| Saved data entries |

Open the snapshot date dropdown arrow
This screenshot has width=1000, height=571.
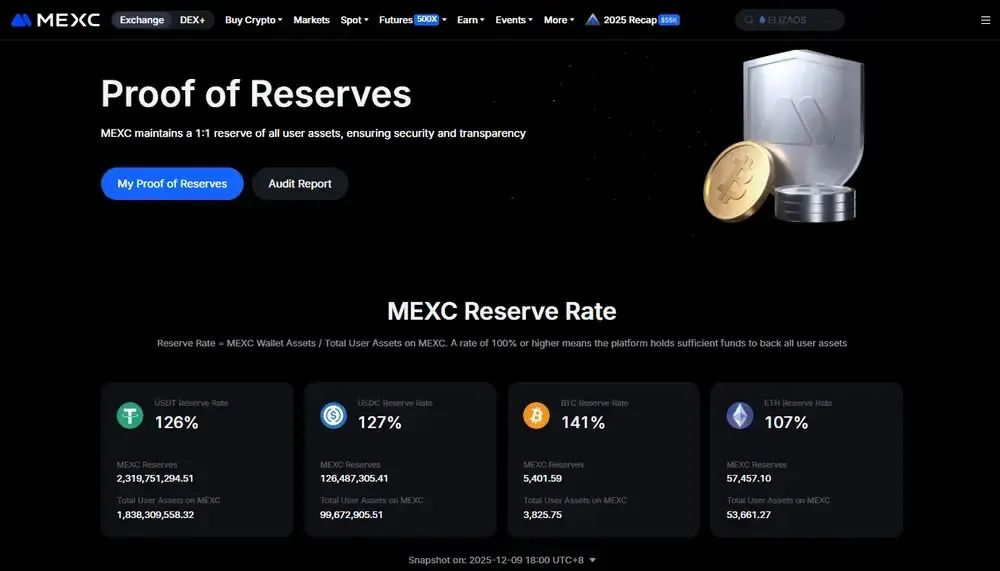[x=592, y=560]
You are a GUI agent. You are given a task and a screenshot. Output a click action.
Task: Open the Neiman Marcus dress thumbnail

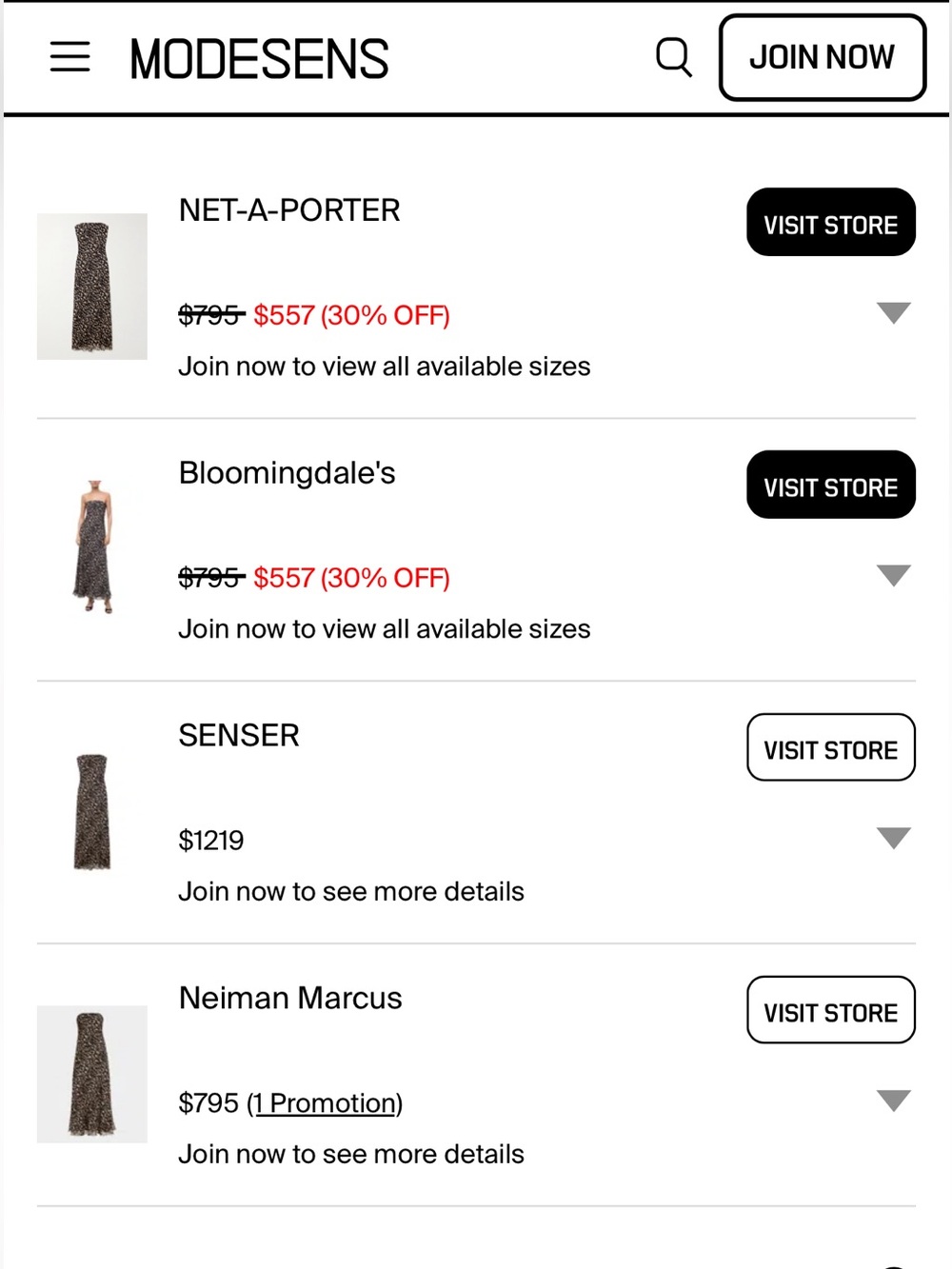click(x=92, y=1074)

| Instructions to follow |
Retype each entry precisely. Skip images entirely.

| Response |
Open the snapshot date dropdown arrow
This screenshot has width=1000, height=571.
[x=592, y=560]
You are a GUI agent. You are given a task and a screenshot. Output a click action.
Task: Open the Neiman Marcus dress thumbnail

click(x=92, y=1074)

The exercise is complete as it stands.